*WORK REQUIRED*. The response should be an exact repetition of all the entries.

(Stored records)
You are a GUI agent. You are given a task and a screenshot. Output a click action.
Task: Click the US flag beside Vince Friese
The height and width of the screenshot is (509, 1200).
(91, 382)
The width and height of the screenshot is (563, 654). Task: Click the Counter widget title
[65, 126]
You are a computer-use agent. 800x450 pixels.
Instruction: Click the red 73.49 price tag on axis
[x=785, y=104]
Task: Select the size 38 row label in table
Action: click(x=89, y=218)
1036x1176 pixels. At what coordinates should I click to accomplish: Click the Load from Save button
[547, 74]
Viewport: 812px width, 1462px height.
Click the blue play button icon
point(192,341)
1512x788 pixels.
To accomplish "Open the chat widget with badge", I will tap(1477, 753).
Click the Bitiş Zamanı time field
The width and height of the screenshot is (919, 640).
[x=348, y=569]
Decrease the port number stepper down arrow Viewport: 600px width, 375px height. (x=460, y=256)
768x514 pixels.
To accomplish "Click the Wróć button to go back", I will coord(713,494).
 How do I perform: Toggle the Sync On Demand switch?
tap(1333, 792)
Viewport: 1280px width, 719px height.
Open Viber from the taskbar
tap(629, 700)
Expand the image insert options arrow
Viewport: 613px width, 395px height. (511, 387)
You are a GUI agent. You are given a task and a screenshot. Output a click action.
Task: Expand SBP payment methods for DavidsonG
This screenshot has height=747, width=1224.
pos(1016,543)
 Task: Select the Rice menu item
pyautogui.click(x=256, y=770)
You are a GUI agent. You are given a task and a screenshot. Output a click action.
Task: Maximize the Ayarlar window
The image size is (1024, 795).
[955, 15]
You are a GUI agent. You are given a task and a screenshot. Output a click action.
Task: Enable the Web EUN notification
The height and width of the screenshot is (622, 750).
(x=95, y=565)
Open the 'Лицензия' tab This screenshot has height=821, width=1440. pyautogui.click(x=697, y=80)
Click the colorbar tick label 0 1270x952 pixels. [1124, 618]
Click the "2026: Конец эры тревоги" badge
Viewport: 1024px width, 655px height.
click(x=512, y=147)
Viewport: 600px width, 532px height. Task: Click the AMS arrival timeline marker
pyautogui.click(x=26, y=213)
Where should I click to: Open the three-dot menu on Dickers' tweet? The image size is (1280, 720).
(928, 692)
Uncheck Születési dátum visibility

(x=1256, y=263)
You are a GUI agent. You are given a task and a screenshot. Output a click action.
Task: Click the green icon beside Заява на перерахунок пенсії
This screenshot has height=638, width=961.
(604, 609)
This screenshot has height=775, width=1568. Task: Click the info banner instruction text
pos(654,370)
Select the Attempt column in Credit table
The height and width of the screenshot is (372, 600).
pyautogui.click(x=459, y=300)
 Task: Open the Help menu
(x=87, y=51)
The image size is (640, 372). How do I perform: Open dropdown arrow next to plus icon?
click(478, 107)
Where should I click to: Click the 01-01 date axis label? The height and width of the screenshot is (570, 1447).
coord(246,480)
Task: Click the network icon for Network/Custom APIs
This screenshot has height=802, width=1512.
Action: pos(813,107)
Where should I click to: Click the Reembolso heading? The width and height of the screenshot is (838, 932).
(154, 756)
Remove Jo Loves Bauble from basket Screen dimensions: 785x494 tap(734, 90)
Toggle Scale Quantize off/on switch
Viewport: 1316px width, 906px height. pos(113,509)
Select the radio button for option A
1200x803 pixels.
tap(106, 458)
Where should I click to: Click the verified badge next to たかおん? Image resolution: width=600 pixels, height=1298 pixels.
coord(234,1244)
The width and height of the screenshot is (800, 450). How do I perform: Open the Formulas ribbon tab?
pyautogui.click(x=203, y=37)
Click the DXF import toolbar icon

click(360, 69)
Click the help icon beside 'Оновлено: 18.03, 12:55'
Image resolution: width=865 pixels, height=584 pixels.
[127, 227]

*RESULT*.
You are a GUI agent. You are given a task and a screenshot. Output a click action.
Task: Click the US flag beside Vince Friese
The height and width of the screenshot is (509, 1200).
(91, 382)
The width and height of the screenshot is (563, 654). Task: Click the Counter widget title
[65, 126]
You are a computer-use agent. 800x450 pixels.
Instruction: Click the red 73.49 price tag on axis
[x=785, y=104]
Task: Select the size 38 row label in table
Action: click(x=89, y=218)
1036x1176 pixels. At what coordinates should I click to accomplish: Click the Load from Save button
[547, 74]
Viewport: 812px width, 1462px height.
Click the blue play button icon
point(192,341)
1512x788 pixels.
To accomplish "Open the chat widget with badge", I will tap(1477, 753).
Click the Bitiş Zamanı time field
The width and height of the screenshot is (919, 640).
[x=348, y=569]
Decrease the port number stepper down arrow Viewport: 600px width, 375px height. (x=460, y=256)
768x514 pixels.
To accomplish "Click the Wróć button to go back", I will coord(713,494).
 How do I perform: Toggle the Sync On Demand switch?
tap(1333, 792)
Viewport: 1280px width, 719px height.
Open Viber from the taskbar
tap(629, 700)
Expand the image insert options arrow
Viewport: 613px width, 395px height. (511, 387)
You are a GUI agent. You are given a task and a screenshot. Output a click action.
Task: Expand SBP payment methods for DavidsonG
This screenshot has height=747, width=1224.
pos(1016,543)
 Task: Select the Rice menu item
pyautogui.click(x=256, y=770)
You are a GUI agent. You are given a task and a screenshot. Output a click action.
Task: Maximize the Ayarlar window
The image size is (1024, 795).
[955, 15]
You are a GUI agent. You are given a task and a screenshot. Output a click action.
Task: Enable the Web EUN notification
The height and width of the screenshot is (622, 750).
(x=95, y=565)
Open the 'Лицензия' tab This screenshot has height=821, width=1440. pyautogui.click(x=697, y=80)
Click the colorbar tick label 0 1270x952 pixels. [1124, 618]
Click the "2026: Конец эры тревоги" badge
Viewport: 1024px width, 655px height.
click(x=512, y=147)
Viewport: 600px width, 532px height. Task: Click the AMS arrival timeline marker
pyautogui.click(x=26, y=213)
Where should I click to: Open the three-dot menu on Dickers' tweet? The image size is (1280, 720).
(928, 692)
Uncheck Születési dátum visibility

(x=1256, y=263)
You are a GUI agent. You are given a task and a screenshot. Output a click action.
Task: Click the green icon beside Заява на перерахунок пенсії
This screenshot has height=638, width=961.
(604, 609)
This screenshot has height=775, width=1568. Task: Click the info banner instruction text
pos(654,370)
Select the Attempt column in Credit table
The height and width of the screenshot is (372, 600).
pyautogui.click(x=459, y=300)
 Task: Open the Help menu
(x=87, y=51)
The image size is (640, 372). How do I perform: Open dropdown arrow next to plus icon?
click(478, 107)
Where should I click to: Click the 01-01 date axis label? The height and width of the screenshot is (570, 1447).
coord(246,480)
Task: Click the network icon for Network/Custom APIs
This screenshot has height=802, width=1512.
Action: pos(813,107)
Where should I click to: Click the Reembolso heading? The width and height of the screenshot is (838, 932).
(154, 756)
Remove Jo Loves Bauble from basket Screen dimensions: 785x494 tap(734, 90)
Toggle Scale Quantize off/on switch
Viewport: 1316px width, 906px height. pos(113,509)
Select the radio button for option A
1200x803 pixels.
tap(106, 458)
Where should I click to: Click the verified badge next to たかおん? Image resolution: width=600 pixels, height=1298 pixels.
coord(234,1244)
The width and height of the screenshot is (800, 450). How do I perform: Open the Formulas ribbon tab?
pyautogui.click(x=203, y=37)
Click the DXF import toolbar icon

click(360, 69)
Click the help icon beside 'Оновлено: 18.03, 12:55'
Image resolution: width=865 pixels, height=584 pixels.
[127, 227]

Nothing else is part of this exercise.